Protest Against Gaza War Draws Thousands to the White House

Protest Against Gaza War Draws Thousands to the White House

  • Post category:USA

Thousands of pro-Palestinian protesters in Washington converged around the White House on Saturday, urging President Biden to stop all military aid to Israel and calling for an immediate cease-fire in Israel’s war in Gaza.

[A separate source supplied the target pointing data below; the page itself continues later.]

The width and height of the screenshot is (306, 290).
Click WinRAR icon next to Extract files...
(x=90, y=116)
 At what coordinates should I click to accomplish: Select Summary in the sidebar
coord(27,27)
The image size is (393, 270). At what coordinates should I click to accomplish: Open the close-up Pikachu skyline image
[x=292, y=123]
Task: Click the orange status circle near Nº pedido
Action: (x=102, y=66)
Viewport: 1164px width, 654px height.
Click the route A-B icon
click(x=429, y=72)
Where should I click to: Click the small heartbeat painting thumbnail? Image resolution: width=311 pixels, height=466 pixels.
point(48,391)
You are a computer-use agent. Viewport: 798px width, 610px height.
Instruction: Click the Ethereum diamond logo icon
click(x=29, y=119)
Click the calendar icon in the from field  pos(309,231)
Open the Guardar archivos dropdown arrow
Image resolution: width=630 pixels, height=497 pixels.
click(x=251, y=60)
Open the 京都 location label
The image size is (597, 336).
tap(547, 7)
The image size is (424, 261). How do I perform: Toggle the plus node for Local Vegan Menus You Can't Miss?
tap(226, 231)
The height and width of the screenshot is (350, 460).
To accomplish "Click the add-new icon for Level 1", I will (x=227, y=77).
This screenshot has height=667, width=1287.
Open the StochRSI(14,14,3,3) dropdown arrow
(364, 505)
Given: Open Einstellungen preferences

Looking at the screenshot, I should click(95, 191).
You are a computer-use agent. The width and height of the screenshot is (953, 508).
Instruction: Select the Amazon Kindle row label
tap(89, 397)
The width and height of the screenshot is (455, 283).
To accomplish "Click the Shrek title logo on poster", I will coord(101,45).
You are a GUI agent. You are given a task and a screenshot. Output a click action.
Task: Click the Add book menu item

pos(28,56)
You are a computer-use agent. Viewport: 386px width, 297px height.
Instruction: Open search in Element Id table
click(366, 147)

Holding signs calling Mr. Biden a liar, the protesters, mostly clad in red and bearing Palestinian flags, marched around the block of parkland where the White House sits. They spilled across two six-lane boulevards, pushing out tourists, whose faces showed variations of confusion, anger or intrigue. The police presence was heavy, and the U.S. Park Police used pepper spray against a protester at least once.

Mr. Biden was not at the White House, but in France, where he joined President Emmanuel Macron for a state dinner in Paris on Saturday night. But the dissenting voices in the American capital highlighted the challenges he faces domestically as he tries to carve out a narrow position that both supports Israel’s right to defend itself against Hamas and calls for a quick cessation of hostilities.

The pro-Palestinian activists outside the White House, who were highly critical of the Biden administration’s response to the war, encouraged a key portion of Mr. Biden’s base — young and nonwhite voters — to reconsider their support for the president ahead of the election this fall.

“There is no world in which I can confidently vote for” Mr. Biden, said Nas Issa, a spokeswoman for the Palestinian Youth Movement, one of the left-leaning groups that organized Saturday’s protest. If Mr. Biden “doesn’t change course and hold Netanyahu and the Israeli government at large to account, under what circumstances would it be acceptable to any person of conscience to vote for him?” she added, referring to Prime Minister Benjamin Netanyahu of Israel.

On Saturday afternoon, some protesters created a ring along the mile-long White House perimeter, unspooling consecutive lengths of red paper on which names of the more than 36,000 Palestinians who had been killed during the war were written. The others marched along the perimeter. The format was intended to evoke a red line that, if crossed by the Israeli military in Gaza, would cause Mr. Biden to withhold weapons shipments to Israel.

But Mr. Biden and his administration have said recent strikes that killed dozens of Palestinians in the Gazan city of Rafah did not amount to his red line for Israel. John F. Kirby, a White House spokesman, has said the United States would need to see “a major ground operation” — not airstrikes — to step up its pressure on Israel.

“Biden’s red line was a lie!” read one of the pickets frequently used by the protesters.

The protesters who gathered on Saturday to apply political pressure to Mr. Biden said their biggest demand was the freezing of all weapons shipments to Israel until the war stops. The United States has committed $38 billion in military aid to Israel over 10 years.

“We’re funding it,” said Alexia Samano, a protester who traveled to Washington from Orlando, Fla. “Stop funding this.”

No arrests had been made by late Saturday afternoon, when tens of thousands of protesters finished marching around the perimeter, according to law enforcement. But statues in Lafayette Square, on the northern side of the White House, were vandalized with handwritten scribbles that read “free Palestine.” Two statues of cherubs were also covered in a red, gooey substance that seemed to represent blood.

And many protesters chanted slogans that some Jewish groups have said incite violence against Jews, such as “there is only one solution: intifada, revolution,” as well as “From the river to the sea, Palestine will be free.”

But according to one protester, such slogans were not a call for violence against Jewish people, but for a broader resistance against the status quo.

“We don’t have anything against Jews,” said Adam Kattom, a founding member of Peoria for Palestine, who had traveled 12 hours from Peoria, Ill., to join the demonstration.